### Task instructions
Pick up the article on connecting on-premises search engines to Windows Azure web applications right after its last sentence and keep writing it.

Integrating On-premises Search Engines with Windows Azure Web Applications
Author: Tejaswi Redkar, Solution Architect, Microsoft Consulting Services, Worldwide Services Community Lead – Windows Azure
Last updated: September 28, 2011
In a recent project, my customer wanted to move their entire suite of public facing web applications to Windows Azure. All the web applications were built in ASP.NET and were currently running in the datacenter of a Fortune 50 company that was charging them a fortune. The Windows Azure platform fit right into the customer’s cost-saving and long-term pay-by-demand strategy.
There was a caveat though. The customer was using Google Search Appliance (GSA) as their search service for the web sites, but they also wanted everything in the cloud or at least out of their datacenter. GSA is not available in the cloud. The customer was willing to migrate to any Microsoft-supported search service, provided it was available in the cloud. Surprisingly, we don’t have any enterprise-class search service in the cloud from any leading search vendors or partners. There are some open-source alternatives like Lucene.NET (http://code.msdn.microsoft.com/AzureDirectory), but it would require a significant makeover to replace a commercial-grade on-premises search engine.
As an Architect, I was assigned the task of figuring out a solution that would fit this requirement. Even though I had never used the GSA, I knew SharePoint Search and FAST Search fairly well. Therefore, I knew the concepts of how Search Engines work in general. Instead of going into the details of how a GSA works, let’s look at how search engines work in general. The figure below illustrates the high-level workings of a search engine.

### Data listing
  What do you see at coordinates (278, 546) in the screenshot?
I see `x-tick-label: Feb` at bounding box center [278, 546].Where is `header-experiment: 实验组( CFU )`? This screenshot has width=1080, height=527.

---

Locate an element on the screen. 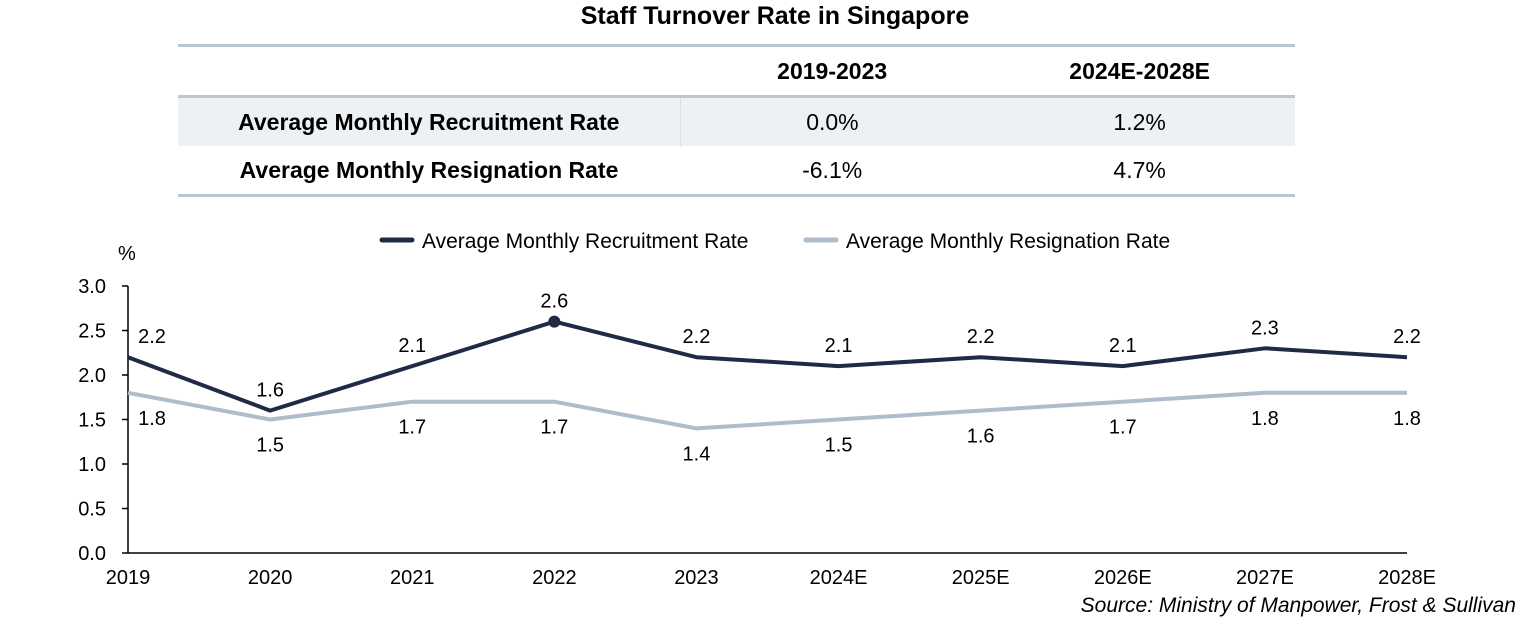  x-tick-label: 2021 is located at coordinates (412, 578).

### Answer for the task
There are 4 important concepts in a search engine:
Content Sources: This is where the search engine crawler crawls and gathers all the information
Crawler: The crawler gathers the content from data sources and stores it in the index
Index: The index is the heart of the search engine. It is a complex system of its own that includes ranking of the content based on usage, user models, geographic models, etc. (let’s keep it simple here)
Query: Query servers are the front end of a search engine that deliver the results of a search query
In our scenario, the web front ends will be running in Windows Azure and will call the GSA query service. But, we need to find a home for the GSA; the customer does not want it onsite, and Windows Azure does not support hosting of search appliances.
Because Microsoft is a partner-centric company, the first thing that came to my mind was to find a Microsoft partner that can host the appliance GSA. One of my colleagues found a Microsoft partner called Hostway who could host the appliance GSA and I found a GSA partner, InTechnic. Both offered competitive pricing for hosting. Hostway was attractive because their hosting facilities were in the same town as one of the Windows Azure datacenters, assuming that would reduce network latency between GSA and Web Applications. I thought we had our solution figured out for presenting to the customer.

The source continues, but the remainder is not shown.